Required tasks:
A. In the story about an exchange semester in Spain, which birthday does the flatmate celebrate?
B. Extend the story about an exchange semester in Spain, picking up right after its final sentence.

Document text:
§ §

Imagine you’re an exchange student spending one semester in Spain. Even though you’re not really into clubbing, you can’t really avoid a few nights out dancing. And it’s likely that you have a flatmate who, on the other hand, loves hanging out and in particular loves clubbing.
And so, one night in December, she invites you to her twentieth birthday: party at home and then discotheque. She’s so enthusiast that you can’t really say no, not even to the clubbing part. Everyone is going, and you don’t want to ruin her spirit by opposing her decision.
A part of you, though, regrets it almost immediately: that place is crammed with people. Back in 2012 humanity’s major concern was whether or not the world was going to end on December 21st, and social distancing wasn’t really a thing, especially in clubs. People wanted to get in, club owners wanted to get the money. It was a win-win situation, right?
You hold on and try hard to have fun, even though you’re unable to dance and people keep bumping into you like stormy waves on the rocks. But since you’re the rock, you’re supposed to hold on in silence, and so you do. And after all, nobody said you can’t get a little help from some alcohol: you drink a few of them, one after the other. Nothing too strong because you don’t want to pass out: you just need a little anesthetic.

§ §

Supplied data:
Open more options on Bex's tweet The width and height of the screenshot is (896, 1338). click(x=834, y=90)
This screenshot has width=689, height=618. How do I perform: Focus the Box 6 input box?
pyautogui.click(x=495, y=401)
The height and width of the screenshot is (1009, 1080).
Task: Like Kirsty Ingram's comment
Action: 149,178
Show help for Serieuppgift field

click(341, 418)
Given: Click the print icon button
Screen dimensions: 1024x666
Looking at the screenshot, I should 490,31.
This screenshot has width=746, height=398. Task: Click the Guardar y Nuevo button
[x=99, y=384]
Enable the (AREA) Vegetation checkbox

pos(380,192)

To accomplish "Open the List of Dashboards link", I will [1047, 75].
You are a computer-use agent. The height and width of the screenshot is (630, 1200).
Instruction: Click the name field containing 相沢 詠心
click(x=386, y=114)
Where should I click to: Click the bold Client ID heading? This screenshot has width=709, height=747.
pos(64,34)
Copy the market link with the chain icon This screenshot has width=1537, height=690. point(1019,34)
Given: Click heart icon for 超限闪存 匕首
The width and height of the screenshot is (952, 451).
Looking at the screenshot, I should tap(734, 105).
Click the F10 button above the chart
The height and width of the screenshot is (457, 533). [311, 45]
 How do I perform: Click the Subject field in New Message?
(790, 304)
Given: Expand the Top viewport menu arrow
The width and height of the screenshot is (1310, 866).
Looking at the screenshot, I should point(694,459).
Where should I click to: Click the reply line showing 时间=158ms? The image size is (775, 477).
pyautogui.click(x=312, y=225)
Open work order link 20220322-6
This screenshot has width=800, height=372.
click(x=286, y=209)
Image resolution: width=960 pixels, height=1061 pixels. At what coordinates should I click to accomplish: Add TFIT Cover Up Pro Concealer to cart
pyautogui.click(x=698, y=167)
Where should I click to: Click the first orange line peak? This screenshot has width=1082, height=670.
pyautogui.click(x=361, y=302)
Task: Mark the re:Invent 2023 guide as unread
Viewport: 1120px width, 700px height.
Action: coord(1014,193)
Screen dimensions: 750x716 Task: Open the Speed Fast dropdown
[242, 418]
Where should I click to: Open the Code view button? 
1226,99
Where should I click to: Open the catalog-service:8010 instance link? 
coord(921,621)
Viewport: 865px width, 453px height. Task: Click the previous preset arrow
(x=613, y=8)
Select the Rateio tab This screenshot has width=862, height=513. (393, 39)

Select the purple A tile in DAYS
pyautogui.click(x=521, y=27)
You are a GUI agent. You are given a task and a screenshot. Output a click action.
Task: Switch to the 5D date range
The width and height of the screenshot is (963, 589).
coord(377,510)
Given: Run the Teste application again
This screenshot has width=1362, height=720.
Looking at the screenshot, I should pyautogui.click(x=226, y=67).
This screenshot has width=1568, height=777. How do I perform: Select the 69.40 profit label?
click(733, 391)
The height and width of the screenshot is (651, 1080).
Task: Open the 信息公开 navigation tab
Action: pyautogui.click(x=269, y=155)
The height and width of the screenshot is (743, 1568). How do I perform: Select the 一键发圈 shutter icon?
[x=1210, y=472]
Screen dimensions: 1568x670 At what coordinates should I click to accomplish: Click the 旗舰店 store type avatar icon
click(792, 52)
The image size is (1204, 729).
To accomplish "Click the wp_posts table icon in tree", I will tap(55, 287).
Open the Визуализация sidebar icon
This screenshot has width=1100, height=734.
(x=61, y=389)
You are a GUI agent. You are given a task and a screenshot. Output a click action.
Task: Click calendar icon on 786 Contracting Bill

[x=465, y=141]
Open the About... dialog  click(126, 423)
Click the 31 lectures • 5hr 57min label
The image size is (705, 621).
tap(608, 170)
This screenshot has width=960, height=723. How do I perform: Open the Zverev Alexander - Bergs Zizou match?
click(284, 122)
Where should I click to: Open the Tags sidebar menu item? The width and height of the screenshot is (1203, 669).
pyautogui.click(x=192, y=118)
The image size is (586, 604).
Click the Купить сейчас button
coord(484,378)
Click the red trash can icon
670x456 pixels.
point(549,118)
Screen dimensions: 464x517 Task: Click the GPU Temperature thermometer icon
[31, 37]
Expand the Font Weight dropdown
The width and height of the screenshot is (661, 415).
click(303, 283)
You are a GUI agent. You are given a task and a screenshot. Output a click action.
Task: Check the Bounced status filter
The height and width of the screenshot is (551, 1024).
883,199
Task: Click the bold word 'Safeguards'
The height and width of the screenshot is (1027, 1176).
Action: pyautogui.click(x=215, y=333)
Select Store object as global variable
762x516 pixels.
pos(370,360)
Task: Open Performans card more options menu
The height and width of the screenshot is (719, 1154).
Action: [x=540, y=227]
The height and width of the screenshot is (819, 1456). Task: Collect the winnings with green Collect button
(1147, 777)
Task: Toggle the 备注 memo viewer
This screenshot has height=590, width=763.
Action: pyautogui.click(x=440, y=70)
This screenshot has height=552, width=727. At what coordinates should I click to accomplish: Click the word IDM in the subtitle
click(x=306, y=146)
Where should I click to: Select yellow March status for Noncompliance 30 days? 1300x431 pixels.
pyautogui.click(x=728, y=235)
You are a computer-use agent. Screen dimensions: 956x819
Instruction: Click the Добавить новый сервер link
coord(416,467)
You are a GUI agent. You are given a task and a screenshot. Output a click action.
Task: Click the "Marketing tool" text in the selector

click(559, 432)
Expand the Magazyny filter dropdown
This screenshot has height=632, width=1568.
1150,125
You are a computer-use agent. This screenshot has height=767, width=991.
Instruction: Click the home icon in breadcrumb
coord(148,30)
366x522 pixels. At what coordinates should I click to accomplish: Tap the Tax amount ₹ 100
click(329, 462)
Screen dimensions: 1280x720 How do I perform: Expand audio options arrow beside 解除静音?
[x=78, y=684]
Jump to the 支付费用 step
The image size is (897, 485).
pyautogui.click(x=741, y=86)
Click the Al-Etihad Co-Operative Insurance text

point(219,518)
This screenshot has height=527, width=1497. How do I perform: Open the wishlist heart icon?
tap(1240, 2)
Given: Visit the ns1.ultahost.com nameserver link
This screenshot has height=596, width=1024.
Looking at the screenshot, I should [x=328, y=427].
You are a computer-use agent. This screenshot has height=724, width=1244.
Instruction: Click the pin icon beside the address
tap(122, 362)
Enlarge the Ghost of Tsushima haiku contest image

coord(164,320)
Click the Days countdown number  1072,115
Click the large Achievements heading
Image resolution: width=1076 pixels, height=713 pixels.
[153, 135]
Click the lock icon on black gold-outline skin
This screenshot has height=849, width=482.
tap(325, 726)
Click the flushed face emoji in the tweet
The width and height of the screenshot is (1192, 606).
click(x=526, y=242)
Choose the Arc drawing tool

§ §

Answers by task:
A. Her twentieth birthday.

B.
Somehow, you get to the end of the night, but once you get home there’s no way you can get some sleep. Something has happened inside you as you were standing there in the crowd. The muse whispered in your ear, and you heard her despite all the noise around you. At least, you think you understood the main concepts.
And so you grab your computer and, even if your eyes are strained, you begin to type one word after the other. They flow out of your fingers and you can’t do anything to hold them back. Before you realize it, you have a few pages full of ramblings, but you’re too tired to make any sense out of it. After a few hours of sleep, you pick it up again, and you’re surprised to find out it’s good. You like it so much that you add some more ramblings to it and then give it all another read.
Yes, it’s nice, and it would be such a shame to waste it. You want to see if it leads you somewhere. You won’t know for sure until eight years later, but a part of you deep down inside already knows you’d make it.
In case you’re wondering why I told this story*, well, this is how “We gotta get out” was born. I know the first and foremost advice when it comes to writing is to have at least a vague idea of where the story will lead you, but I trusted mine immediately even though it wasn’t clear where it could go. I have to admit it wasn’t easy to find an inciting incident and plot points that could fit into a night out clubbing, but they came to me one after the other.
Even if it took adding a bit of supernatural, an old grudge, and of course a bit of romance. And a metal concert, because after a while mainstream commercial music is boring. And even if it took almost eight years and two months of jobless lockdown to finally type the words “The end” on the first draft.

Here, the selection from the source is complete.